Jones took a break from computational modeling to discuss the HNN software and how she is expanding the scope of her research to include Transcranial Magnetic Stimulation (TMS), a non-invasive brain stimulation technique.
Q: Tell us about your work developing computational models to interpret the neural origin of human MEG/EEG signals.
MEG/EEG are incredibly powerful technologies to non-invasively study human brain activity in health and disease. However, it is difficult to interpret the underlying cellular and circuit level generators. This micro-circuit level understanding is critical if we want to use MEG/EEG to understand how the brain works, or to develop new treatments when the brain isn’t working properly. The models we are building are specifically designed to provide the bridge between the extracranially-measured signal and the detailed neural circuit level generation. This bridge also allows us to connect these human signals to the wealth of information being obtained in animal models, where genetic manipulations and detailed circuit recordings are possible.
With funding from the NIH BRAIN Initiative, we have recently turned our modeling framework into a freely available user-friendly software tool, called Human Neocortical Neurosolver, for the broad MEG/EEG community to use to develop and test predictions on the neural origin of their data.
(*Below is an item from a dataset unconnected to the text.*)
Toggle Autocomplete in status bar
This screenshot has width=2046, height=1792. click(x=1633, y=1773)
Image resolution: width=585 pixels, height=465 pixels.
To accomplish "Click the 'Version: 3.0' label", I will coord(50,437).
Interest in this tool is growing, and we are helping several groups adapt to their studies.
Q: How has the Carney Institute community contributed to your cross-disciplinary research program?
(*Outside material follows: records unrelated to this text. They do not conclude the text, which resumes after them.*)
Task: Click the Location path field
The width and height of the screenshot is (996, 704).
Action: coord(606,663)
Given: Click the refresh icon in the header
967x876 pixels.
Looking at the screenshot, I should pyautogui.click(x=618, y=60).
Brown and the Carney community have contributed to my research program in profound ways. My lab is situated in the new Carney Institute space on the 4th floor of 164 Angell St. The ecosystem in this space facilitates the interaction of my group with other groups on campus working in the areas of computational neuroscience, engineering and data science. Our research is inherently collaborative, and the integrated Carney environment provides the ideal setting for us to learn from each other and effectively collaborate.
Q: What's next in your research?
Carney is providing the space and equipment for us to expand our research to include TMS, a non-invasive brain stimulation technique used to perturb brain circuits and behavior. Our TMS work is also supported by Carney’s COBRE Center for Central Nervous System Function and the Carney Institute Salem Postdoctoral Fund.
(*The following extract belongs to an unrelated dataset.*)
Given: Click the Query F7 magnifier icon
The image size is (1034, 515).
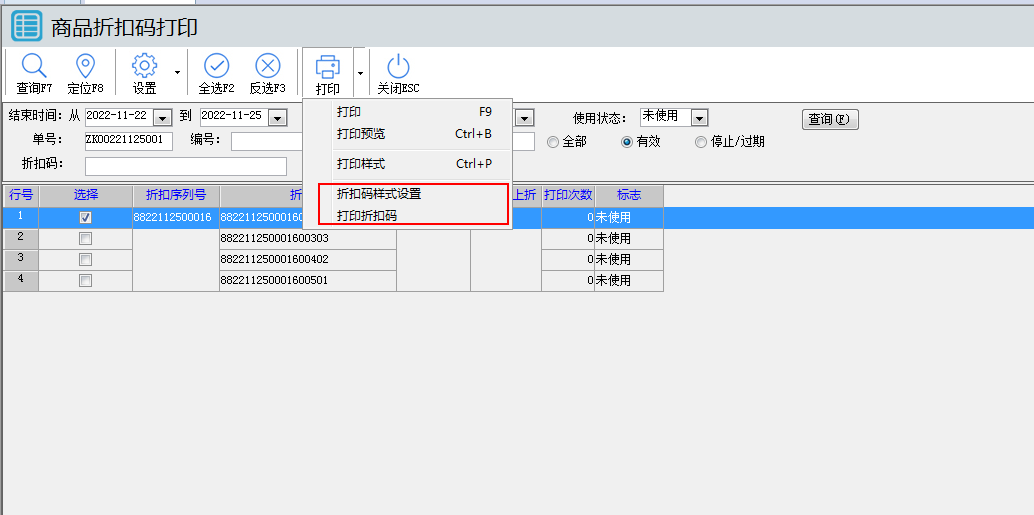Looking at the screenshot, I should pos(34,67).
We are using insight from our model-derived understanding of the mechanisms of beta rhythms to develop new stimulation paradigms aimed at perturbing these rhythms in a principled way to causally impact somatosensory perception. Ultimately, we hope to expand our studies to improve painful perception. We are also collaborating with colleagues at the Center for Neurorestoration and Neurotechology at Providence VA Medical Center to apply HNN to help develop TMS paradigms for neuropathologies, such as PTSD and depression.
We continue to develop our HNN software into a broadly accessible tool for the MEG and EEG community. We are also furthering research pioneered by my former Brown collaborator, the late Catherine Kerr, to study the impact of a mind-body energy practice called Qigong on physiological measures of improved health. The interaction between the brain and the body is an understudied area of neuroscience, but one where transformative ideas are emerging. We are collaborating with Brown’s Contemplative Studies program to organize an online workshop to discuss the history, clinical benefits and scientific exploration of this Chinese energy practice. We hope to formalize an initiative in Cathy’s honor to continue this timely line of research.